*** Data for review ***
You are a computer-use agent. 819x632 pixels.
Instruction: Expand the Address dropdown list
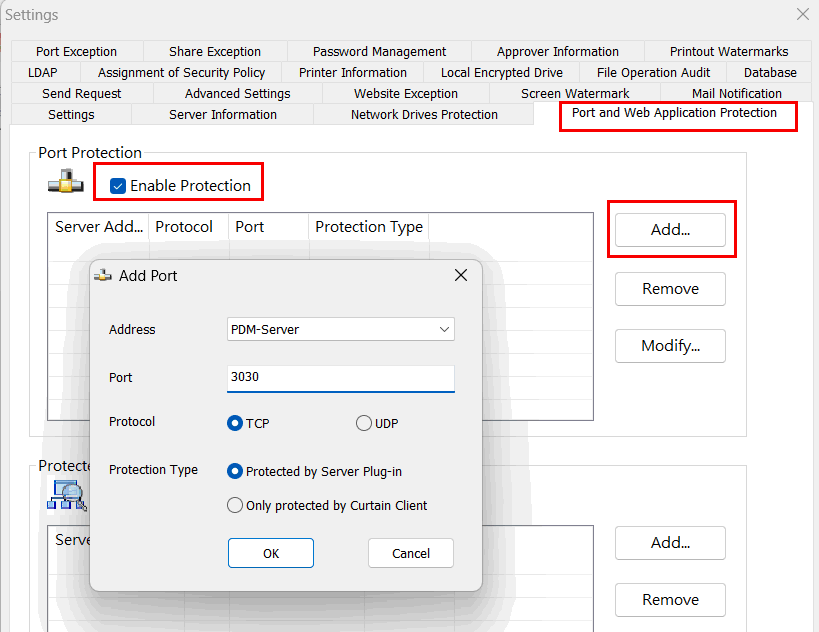click(x=444, y=329)
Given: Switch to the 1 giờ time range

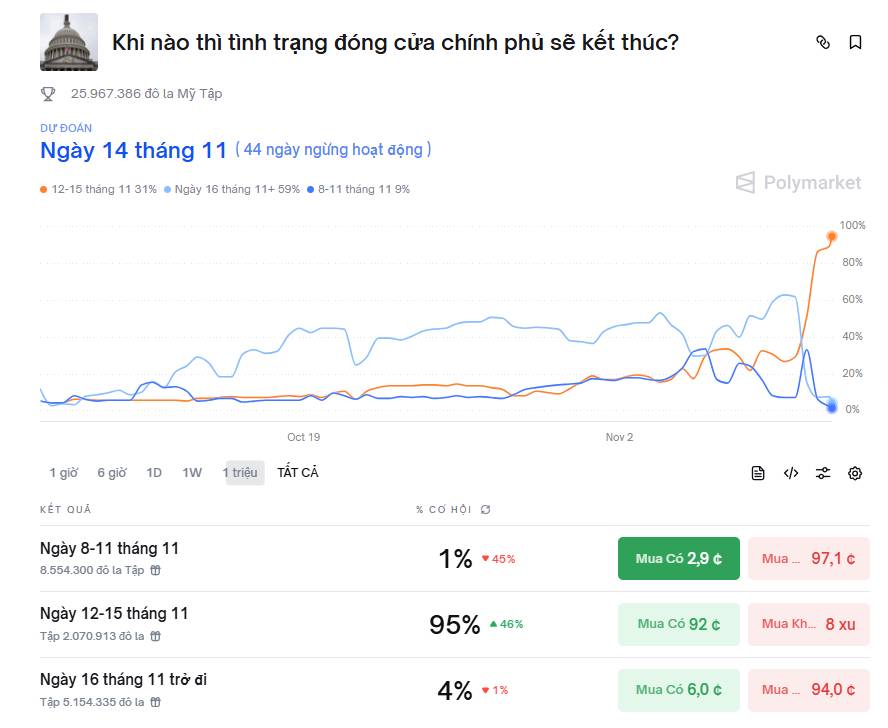Looking at the screenshot, I should [64, 472].
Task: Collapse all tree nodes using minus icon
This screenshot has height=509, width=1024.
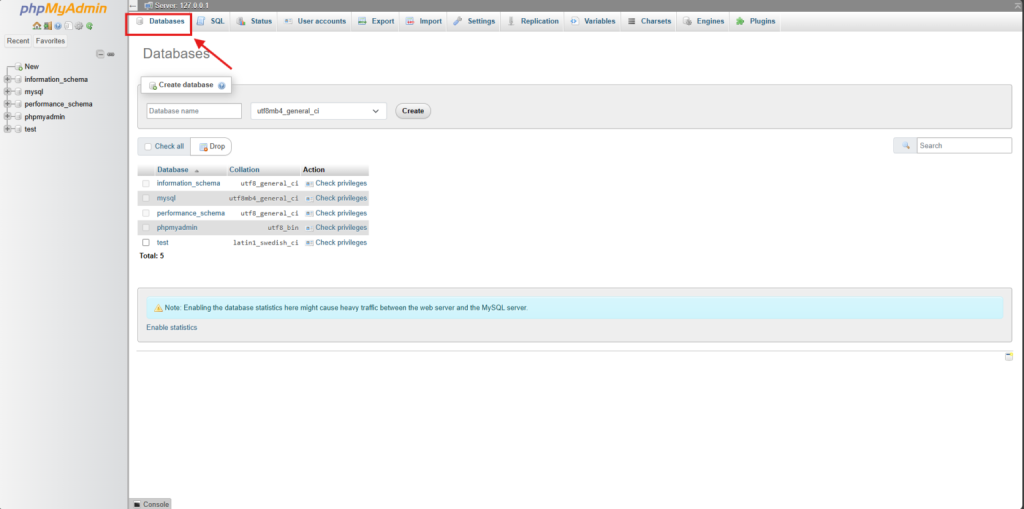Action: pos(99,54)
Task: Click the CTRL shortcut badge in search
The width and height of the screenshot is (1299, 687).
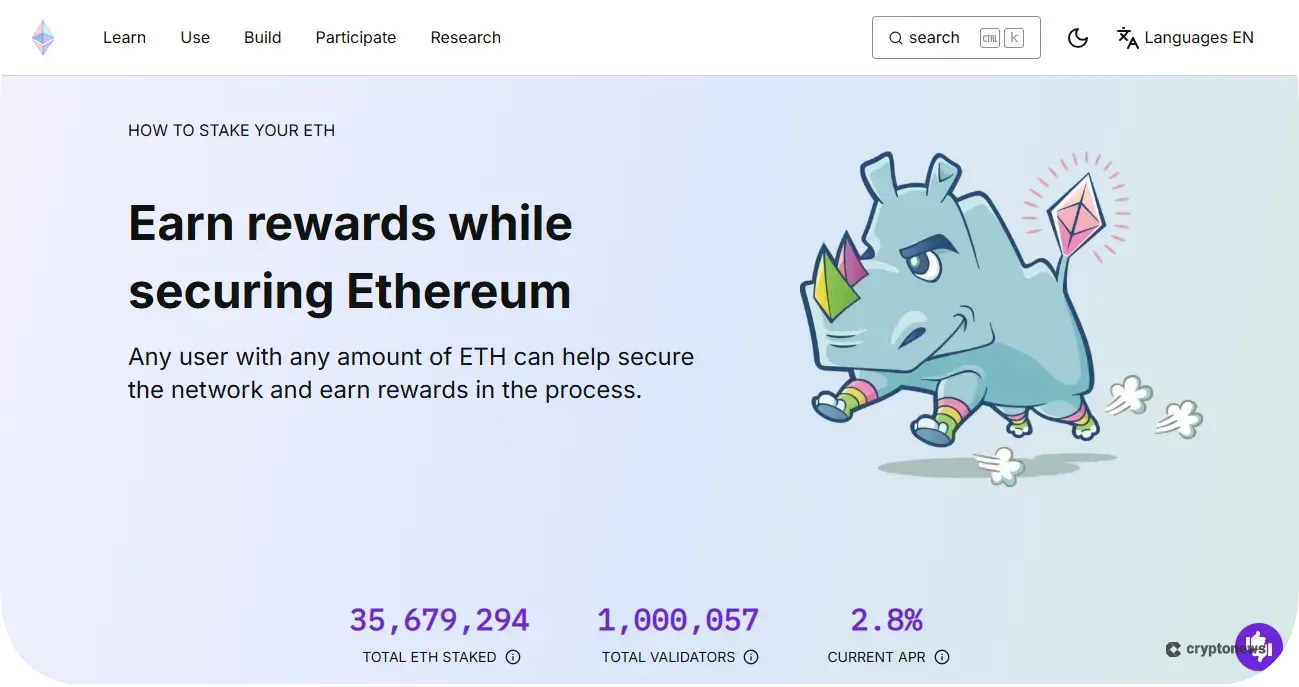Action: click(989, 37)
***
→ Problem details
Repeat everything in the records above exactly; pictures are not part of the copy.

→ Response area
You are a computer-use agent. 819x632 pixels.
Instruction: Expand the Address dropdown list
click(x=444, y=329)
Given: Switch to the 1 giờ time range

Looking at the screenshot, I should [64, 472].
Task: Collapse all tree nodes using minus icon
This screenshot has height=509, width=1024.
Action: pos(99,54)
Task: Click the CTRL shortcut badge in search
The width and height of the screenshot is (1299, 687).
Action: click(989, 37)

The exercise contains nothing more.